Machine Learning for Natural Language Processing

Classifying Amazon reviews with fastText

You can do this lab on your own Unix machine, in IPython Notebook on Google Colab or on Kaggle.

For this lab we will use the fastText library from FAIR for training word2vec models and a classifier.

We will use a dataset of 4M Amazon reviews labelled by sentiment in the fastText format.

Labelling

1- and 2-star reviews we consider to have negative sentiment, 4- and 5-star reviews positive sentiment.

We just throw away 3-star reviews.

Dataset

The dataset is already split into train and test files in the fastText format.

__label__<X> __label__<Y> ... <Text>

For example:

__label__positive The book was really exciting, top read for the year!

In this case, the classes are __label__1 and __label__2, and there is only one class per row.

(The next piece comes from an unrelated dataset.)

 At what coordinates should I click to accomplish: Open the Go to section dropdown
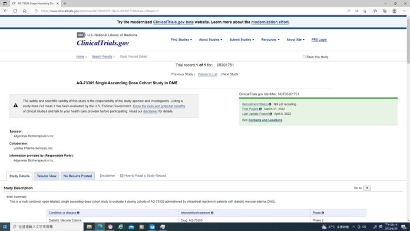tap(367, 188)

__label__1 corresponds to 1- and 2-star reviews, and __label__2 corresponds to 4- and 5-star reviews.

Download the data

wget https://storage.googleapis.com/amazonreviews/train.ft.txt.bz2
wget https://storage.googleapis.com/amazonreviews/test.ft.txt.bz2
bzip2 -d train.ft.txt.bz2
bzip2 -d test.ft.txt.bz2

Now do head or tail to see a few rows.

Install fastText

Train

./fasttext supervised -input train.ft.txt -output model_amzn

Test

./fasttext test model_amzn.bin test.ft.txt